When I was nine and at primary school, my dad took me to my first football match at the Victoria Ground, Stoke. There were no boys in our family but dad and I were close and often went on expeditions, so it was natural for him to include me in his football excursions. Sometimes we went on the train from our home in Meir, sometimes on the bus, and sometimes we cycled. There were always armies of little boys in the streets off Lonsdale Street, who would take our bikes into their back yards and guard them during the game, for a small consideration of course. It was 1944 and some Stoke players were returning from their army service, though I was too young to know the details.
Of course the star of the team was Stanley Matthews, and the chant of the supporters was, “Give it to Stan, give it to Stan”. It was mesmerising to see him take off down the wing, leaving opposing defenders sprawling as he just bobbed past them with seeming ease. I read in his autobiography that he honed his skills as a youngster by dribbling a tennis ball along the pavement on the way to and from school. It was a dark day for Stoke when he was transferred to Blackpool. The manager at that time was Bob McGrory and he used to stand at the door of his office in his tweed jacket and homburg hat and glare. He never looked happy and the story I heard later was that his wife came down from Scotland with him, took one look at our fair city and caught the next train back North!
My best Christmas present was a ticket for the Butler Street stand on Boxing Day when Stan came back for the first time with his Blackpool team. Can’t remember the result though.
Our usual match place was the Boothen End, behind the goal. I used to go in the boy turnstile and meet dad inside. The Stoke End was considered rough and there was no protection from rain and snow there. One match I remember it was snowing hard and the ground staff were brushing the lines continually. At half time Stoke were 2-0 down against Chelsea, but we beat the soft Southerners 3-2.
Later, I joined with school friends and went to neighbouring away games, like Manchester and Derby. We proudly wore our Stoke rosettes, though I have to admit that we hid them after the game rather than invite the hostile reactions.
Footballers in those days earned an average working class wage with a small bonus for winning - a pound per point – so they lived among us. No plush Cheshire mansions for them, they were council house lads who, like most youngsters, started their married lives with in-laws while they waited for their own council house or saved up for a deposit on a modest home, in Meir, Dresden, Stoke, Shelton, Norton. These were the days of the “£10 team”; almost all were local and had cost no more than their £10 signing on fee.

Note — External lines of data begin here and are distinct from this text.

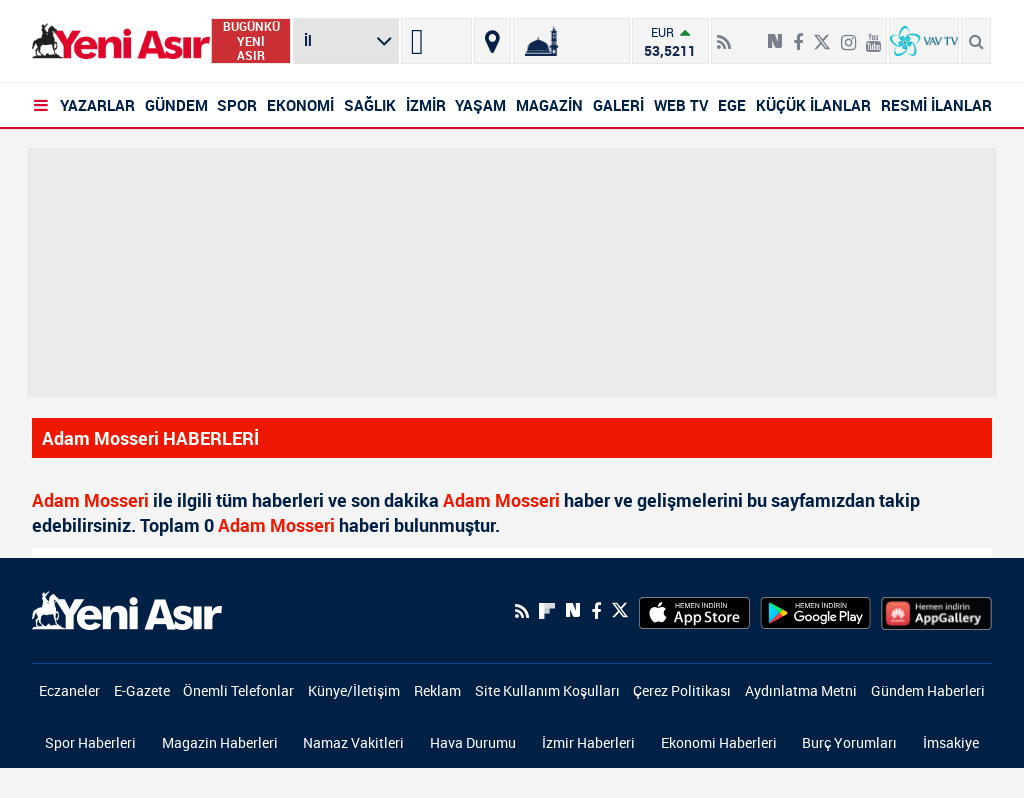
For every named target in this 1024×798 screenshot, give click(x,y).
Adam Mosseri (90, 500)
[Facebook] (798, 34)
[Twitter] (822, 34)
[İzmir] (436, 41)
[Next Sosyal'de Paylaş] (775, 34)
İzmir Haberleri (588, 742)
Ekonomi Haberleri (719, 742)
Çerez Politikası (682, 690)
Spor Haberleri (90, 742)
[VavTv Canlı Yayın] (924, 41)
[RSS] (724, 34)
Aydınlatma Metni (801, 690)
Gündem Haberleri (928, 690)
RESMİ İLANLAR (936, 105)
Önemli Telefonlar (238, 690)
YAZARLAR (97, 105)
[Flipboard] (749, 35)
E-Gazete (142, 690)
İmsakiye (951, 742)
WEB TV (681, 105)
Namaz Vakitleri (353, 742)
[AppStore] (694, 611)
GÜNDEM (176, 105)
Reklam (437, 690)
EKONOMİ (300, 105)
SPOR (237, 105)
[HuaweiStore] (936, 611)
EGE (732, 105)
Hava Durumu (473, 742)
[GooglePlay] (815, 611)
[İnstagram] (848, 34)
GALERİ (618, 105)
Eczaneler (69, 690)
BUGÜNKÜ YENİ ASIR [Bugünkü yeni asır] (251, 41)
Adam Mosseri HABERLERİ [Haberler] (150, 438)
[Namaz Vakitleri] (571, 41)
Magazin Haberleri (220, 742)
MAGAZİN (549, 105)
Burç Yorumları (849, 742)
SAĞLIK (370, 105)
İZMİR (426, 105)
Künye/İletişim (354, 690)
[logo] (127, 609)
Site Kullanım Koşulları (547, 690)
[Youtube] (873, 34)
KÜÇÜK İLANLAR (813, 105)
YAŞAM (480, 105)
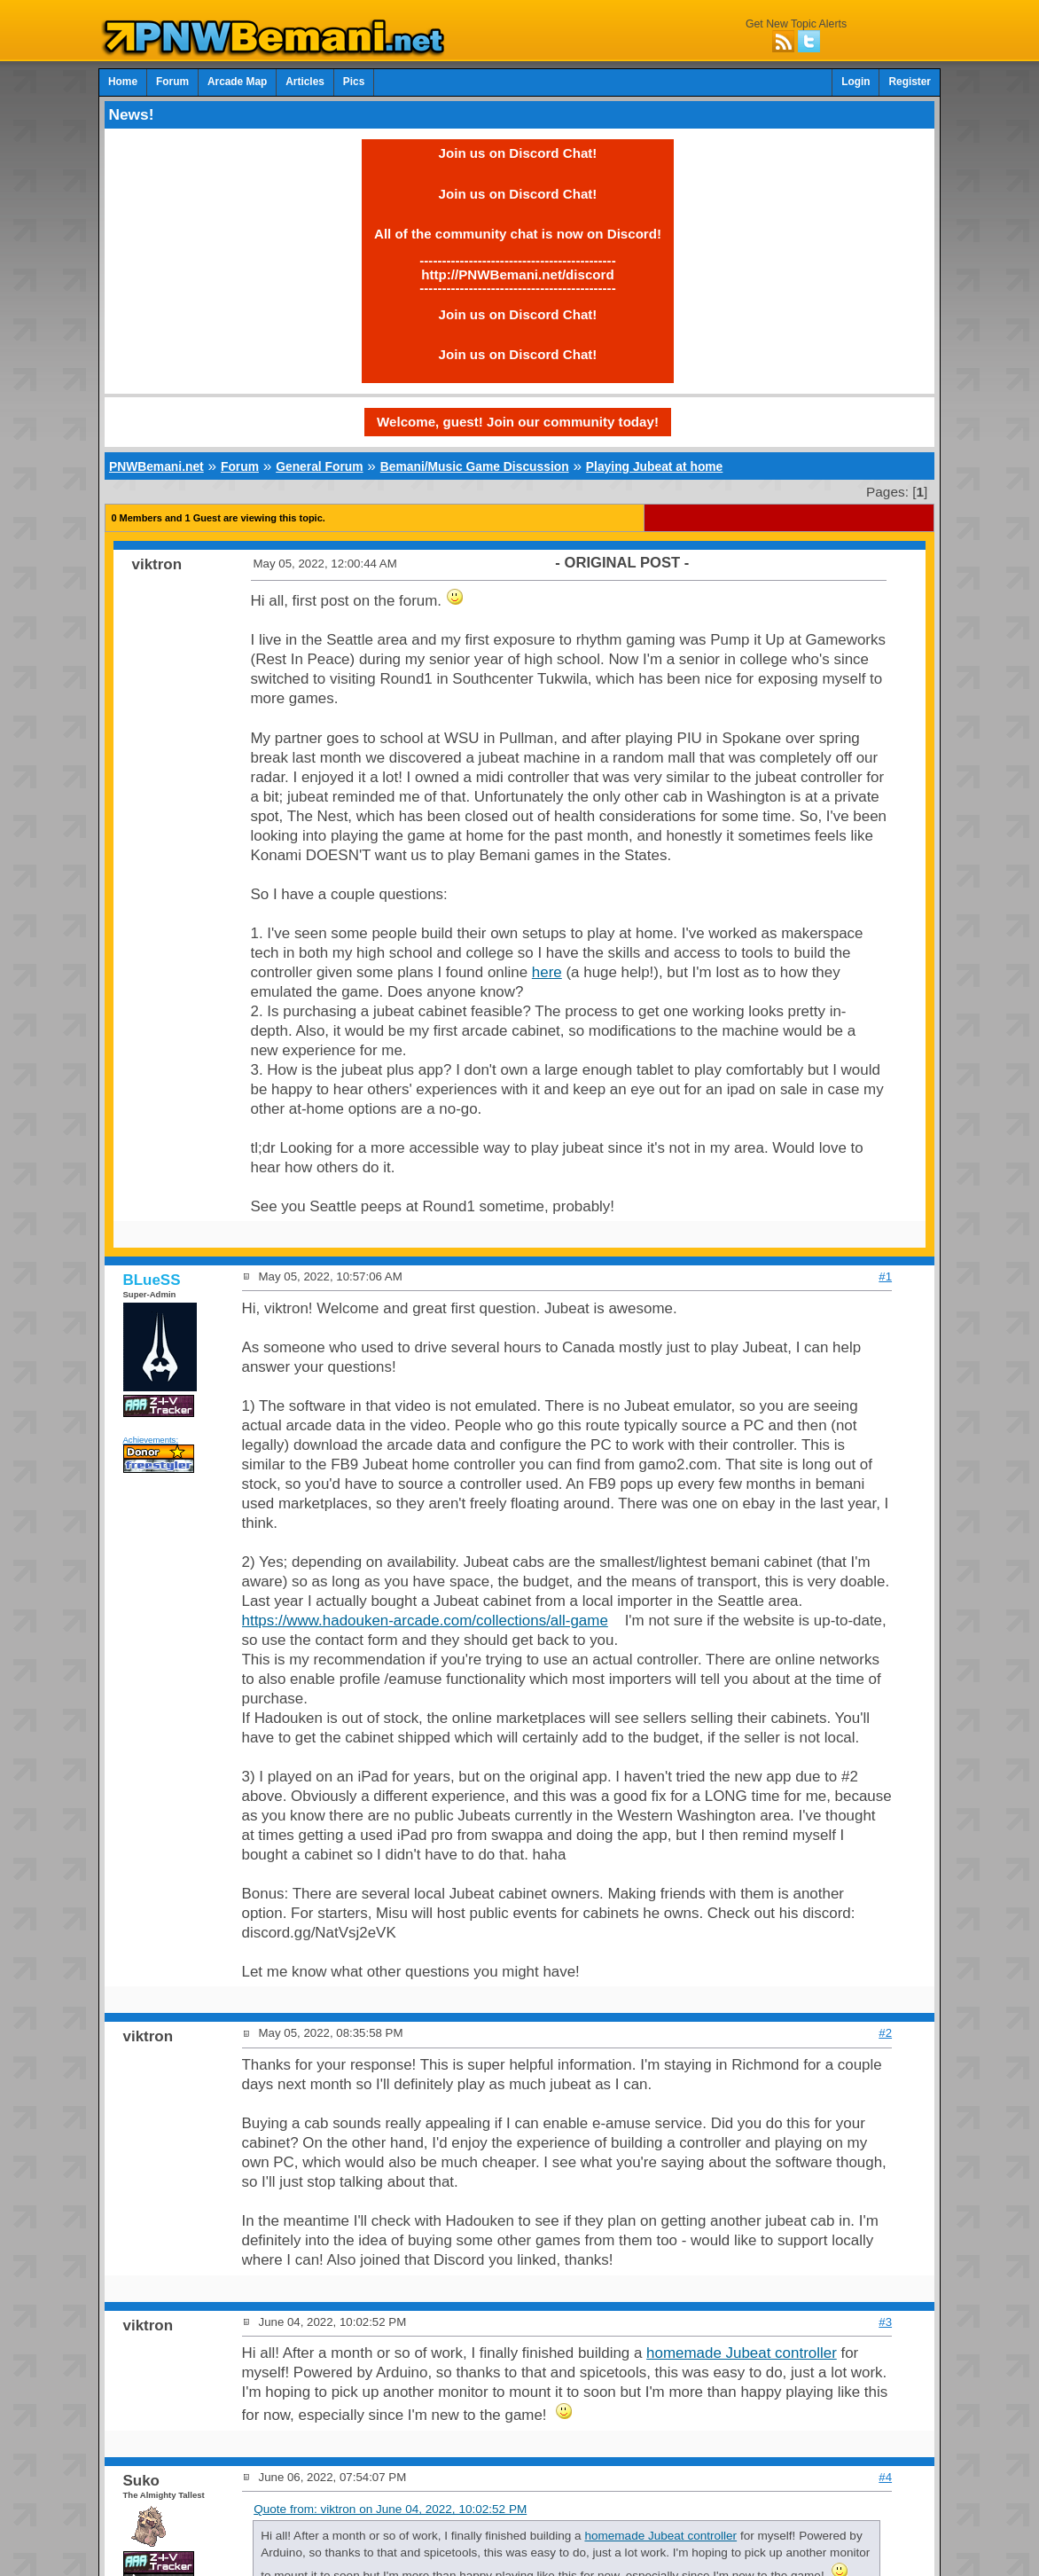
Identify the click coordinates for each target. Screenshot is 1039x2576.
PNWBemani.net (156, 466)
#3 (885, 2322)
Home (122, 81)
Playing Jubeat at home (654, 466)
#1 (885, 1276)
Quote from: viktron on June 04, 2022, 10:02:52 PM (390, 2509)
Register (909, 81)
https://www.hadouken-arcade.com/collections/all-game (425, 1620)
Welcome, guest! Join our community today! (518, 421)
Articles (304, 81)
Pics (353, 81)
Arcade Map (237, 81)
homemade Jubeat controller (741, 2353)
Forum (172, 81)
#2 (885, 2033)
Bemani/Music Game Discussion (474, 466)
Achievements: (151, 1440)
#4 (885, 2477)
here (547, 972)
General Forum (319, 466)
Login (855, 81)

They travelled to and from the ground by bus, so with a little judicious time management we could travel on the same bus and, if brave enough, engage in conversation with them. It was all very friendly and innocent and for many years after I would see John Malkin, a winger, in the street, at an event, once at the swimming baths, and it was always, “Hello duck how are you?”, he never knew my name! I got to know John McCue, a ferocious fullback, and a real gentleman. I would see him in church and later in the gathering of parents outside St Greggory’s school when we collected our respective offspring.
My hero in those days was Neil Franklin, probably the best centre half of his day. He was always calm, cool and collected, rarely ended up on the ground, his shorts were always clean. His Stoke and England career came to an end when he was tempted to go to Bogota with the promise of better pay. Sadly, it didn’t work out for him and he came back, but not to Stoke who refused to have anything to do with him and he went to Hull City. His wonderful career ended and he moved out of football into being a pub landlord, a job many ex-players seemed to do. I attended his funeral at St. Marks in Shelton and the church was packed with Stokies, old school friends and with famous faces, Billy Wright, Nat Lofthouse, Stanley Matthews, Tom Finney and many more.
My personal sporting prowess was limited to hockey, which I loved because its rules, positions and aims were the nearest to football I could get. No women’s football in those days. Dribbling down the wing I could feel like a Stan, defending I could be a Neil.
It all stopped once I left school as my job in the library service involved Saturday working, then when I met my future husband he was more interested in playing than watching. So my interest waned, but was awakened by the 1966 World Cup and now I am glued to Radio Stoke on Saturday afternoons, exchanging joyful or despairing texts with my oldest daughter who has inherited my dreams. At one point in her teenage years she did let down the side. She went out with a Port Vale supporter!
Last year I went to a reception at the Britannia Stadium and was delighted to see two great photos on the walls in Reception. One was, of course, Sir Stan and the other… yes it was my idol, Neil Franklin, and in one of the rooms was a wall devoted to his story. So the Potters forgave him and gave him the recognition he had earned.